SS -1-

259 25 7
                                    

Karanlık; beni en güzel anlatan kelime. Umutsuzluğun adımı, mutsuzluğun isim almış hali...

****
Keyifli okumalar....

Ss-1.Bolüm-

Mutluluk önceden bana çok yakın bir kelimeyken şimdi aramızda o kadar yol vardı ki yürüdükçe, o yola varmaya çalıştıkça o benden daha da uzaklaşıyordu. Sanki, o kaçıyordu bende düşe kalka ona varmaya çalışıyordum... Şuan ise buradan kaçmak için planlar yapıyordum.

A planı, b planı olmazsa c planı... O kadar buradan def olmak istiyordum ki yaptığım planların, haddi hesabı yoktu.

Her gün dediklerini yapmadığım için dayak yemelerim, birinin altlarına zorla koymaları eşi olmayan bir acıydı ki, üstelik bunları da 12 yaşımdan beri yapıyordum.

Etrafıma tekrar bakınca yaptığım planlar bir toz parçası gibi etrafa silkeleniyor ve umutlarımın yerle bir olması uzun sürmüyordu. Buradan kurtulmam ise zor gibi duruyordu.

Kaçsam bile ben o saf, masum kızlar gibi değildim onların aksine ben bedenimde iğrenç insanların izlerini taşıyordum.

İsteyerek olmamıştı, hiç birinden zevk almamıştım aksine daha çok acı çekmiştim. Hepsinden, bedenime değen o ellerden hep nefret etmiştim.

Her, yatmadan önce buradan kaçmak için kurduğum planlar ve boğazımı yırtmak istercesine bağırdığım günleri unutmayacaktım... Ben nereye gitsem o anılarda benimle gelecekti hatta bir karabasan edasıyla her seferinde öyle bir boğacaktı ki, izlerini her elimi boğazıma götürdüğüm de hissedecektim.

Ben hep kurtulmak, kaçmak istediğimde beynimde o anılar hiç çıkmayacaktı, hele ki o ilk geldiğimde ki sözler, aynı iğrenç ihtişamlığıyla beynimde bir yer edinmiş ve hiç çıkmak istemiyormuş gibi yankılanıyordu.

'Bu sefer iyi birini bulmuşlar.

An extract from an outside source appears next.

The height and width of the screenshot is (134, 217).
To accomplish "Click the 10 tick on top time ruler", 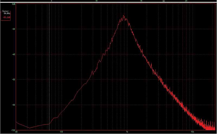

Seninle çok güzel şeyler yapabileceğimden emin olabilirsin. Korkma! Çok eğlenceli olacak.' demeleri ve dediklerini yapmaları...

Onlar yüzünden uyuşturucu bağımlısı olduğumu da sayarsak elimden gelen her şeyi yapmalıydım. Bana yaptıklarının her birinin öcünü onlara da yaşatıp, canlarını öyle bir yerden vurup o kadar yakmalıydım ki benim her çektiğim acıya değmeliydi...

Kaçmak için iyi bir plan kurmuştum bile. İşe yaramasa da deneyecektim. Artık kaybedecek bir şeyim de yoktu, önüme çıkacak bir engelde. Ben sadece kendime engeldim ve o engeli de her defasında geçmeye çalışıyordum ama geçemediğim tek engeldi.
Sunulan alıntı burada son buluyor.